Patriarchy and Racism?
Spectator
Public school history teachers in some states have to be especially careful these days. Prohibitions now exist, or have been proposed, limiting how teachers can discuss race or gender and how both impacted our founding history.
Montana, South Dakota, Florida, Georgia, Utah, and Alabama either have, or are considering, laws making it impossible to honestly discuss our history of treatment of women and those minorities we brought here to enslave. Alabama, Florida, and South Dakota have also introduced proposals making discussions of gender so difficult it is impossible to tell our story accurately.
Some school boards and politicians now believe any discussion of race is the equivalent of “bringing critical race theory (CRT) into the classroom.” And gender issues now seem to terrify too many public school administrators.
Let’s start with the obvious: The United States was created by white men, most of whom were wealthy. That’s just a fact, so let’s take a look at the patriarchy issue first.
According to Oxford Languages, patriarchy is “a system of society or government in which men hold the power and women are largely excluded from it.” That seems clear enough, so let’s use 1788, the year the U.S. Constitution was ratified, as our starting point. Did we meet the Oxford definition?
In 1788, only men could vote (it would be another 132 years before women were allowed to vote) or hold political office. Married women could not own property or a business or be a lawyer or doctor (things were a little more lenient for widows and single women); only men could file suit; men maintained custody of children in the event of divorce or separation; only men could go to a university; men in most cases could not be charged with domestic abuse; and if a married woman had a job for which she was paid, her wages went directly to her husband. Let’s repeat that last one: In 1788, if a married woman had a job for which she earned wages, that money was paid not to her but directly to her husband.
That was absolute textbook patriarchy. To the extent women aided in the revolution, and many did, they did so in spite of men, not because of them.
That is a reality of our history, and to prohibit its teaching is to do a dishonest disservice to current and future generations. We also should teach that most of those barriers and restrictions placed in front of women have come down and are still coming down. That we aren’t done making progress is an important part of our ongoing history, too.
Those arguing we were not and are not a racist country need to do some minimal reading—or maybe they just prefer ignorance to information.
In 1776, when we declared it to be a self-evident truth that “all men are created equal,” slavery was legal and slaves were owned in all 13 colonies.
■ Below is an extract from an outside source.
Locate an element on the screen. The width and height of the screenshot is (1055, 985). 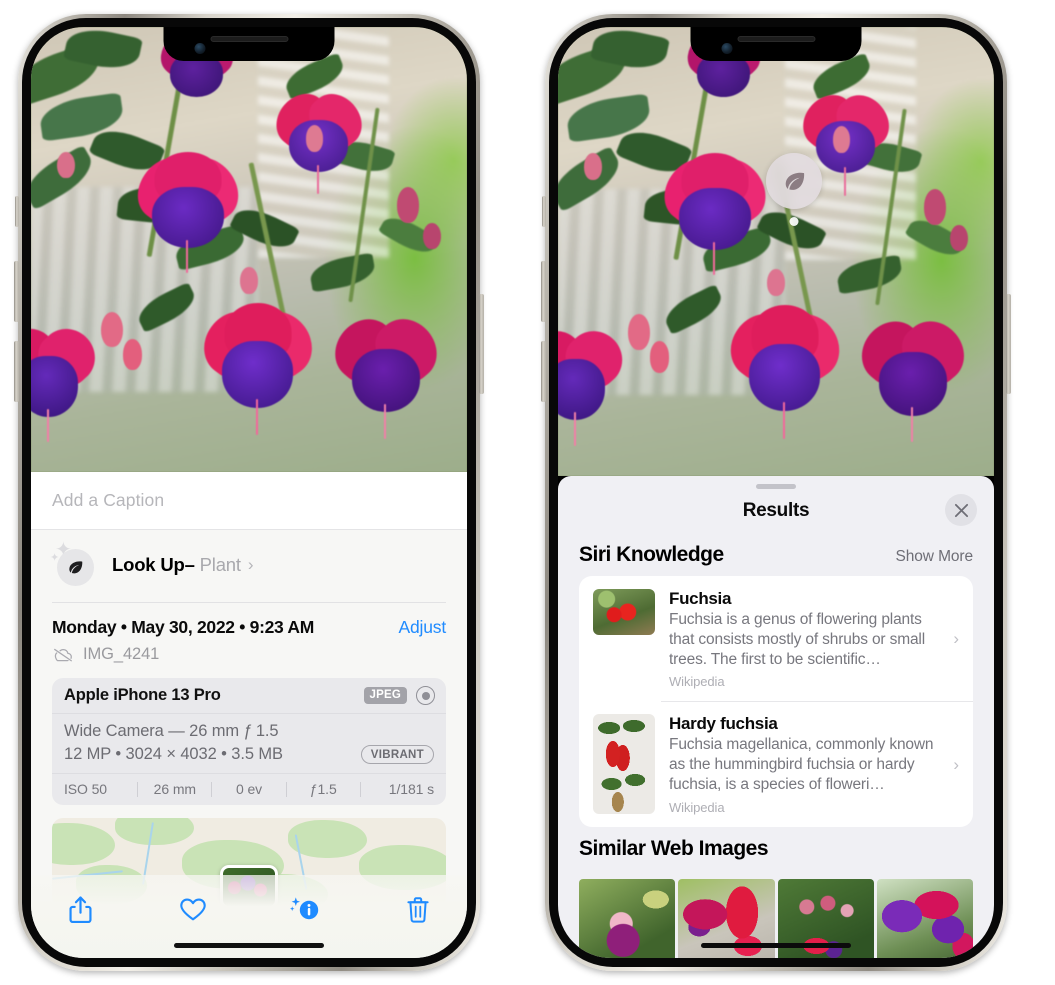
file-format-badge: JPEG is located at coordinates (385, 696).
Of the 56 men who signed the Declaration, 41 were slave owners. By the time the U.S. Constitution was ratified in 1788, Pennsylvania, New Hampshire, Massachusetts, Rhode Island, and Connecticut had abolished slavery, but the federal government and its constitution had not.
According to the Gilder Lehrman Institute for American History, 25 of the 55 delegates to the Constitutional Convention were slave owners. The Constitutional Rights Foundation puts the number at 17, but they owned a shocking 1,400 human beings.
The Constitution itself explicitly approves slavery. Article I, Section 9, paragraph 1 prohibits Congress from banning the importation of slaves prior to the year 1808. And Article I, Section 2, paragraph 1 manages to fully dehumanize slaves by counting them as only three-fifths of a person during apportionment for taxation and representation purposes.
Ten of our first 12 presidents owned slaves; only John Adams and his son, John Quincy Adams, were not involved in direct slave ownership. George Washington and Thomas Jefferson continued owning slaves while in office. From 1789 through 1923, there were more than 200 members of Congress who were or had been slave owners. And according to the White House Historical Association, slave labor was key to the construction of both the White House and the U.S. Capitol Building.
Despite all of that, we didn’t get around to constitutionally banning slavery until 1865, 77 years after we ratified our constitution. All it took was a civil war and 700,000 deaths.
Yes, much progress has been made, and that is also an important part of our history. Our democratic republic was and is a noble experiment, but we have to be honest about both the patriarchy and racism of our darker beginnings.
Our public school history classes must include warts and all. To do otherwise disrespects those excluded in our past and does a disservice to those leading us into the future.